* [DIRECTIONS]
Return all of the data verbatim, dropping any picture.
GIVEN DATA START
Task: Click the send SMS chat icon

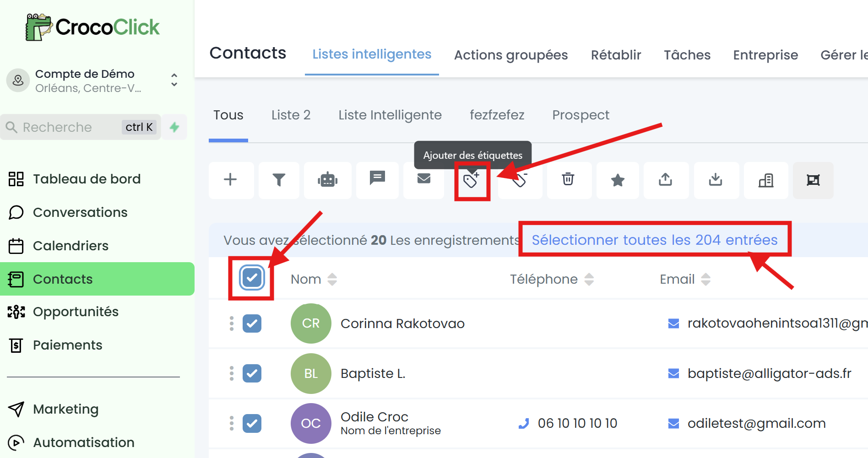Action: pyautogui.click(x=377, y=178)
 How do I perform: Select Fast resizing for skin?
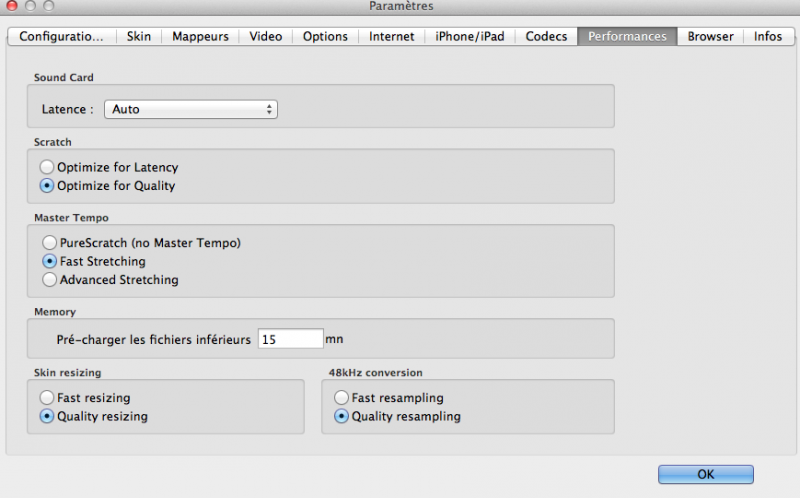[47, 398]
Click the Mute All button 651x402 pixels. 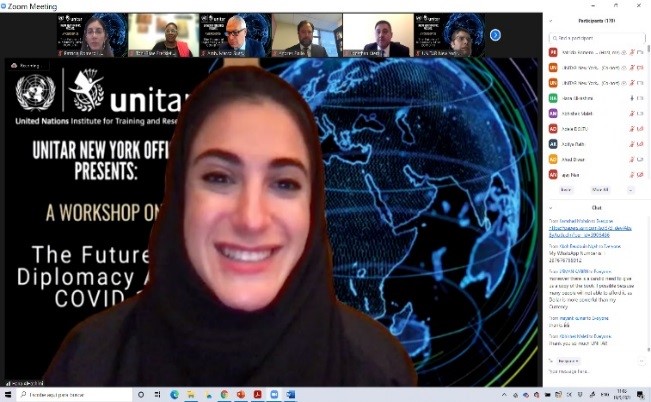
GIVEN DATA END
* [TASK RESPONSE]
Task: Click the send SMS chat icon

Action: pyautogui.click(x=377, y=178)
 How do I perform: Select Fast resizing for skin?
[47, 398]
Click the Mute All button 651x402 pixels. 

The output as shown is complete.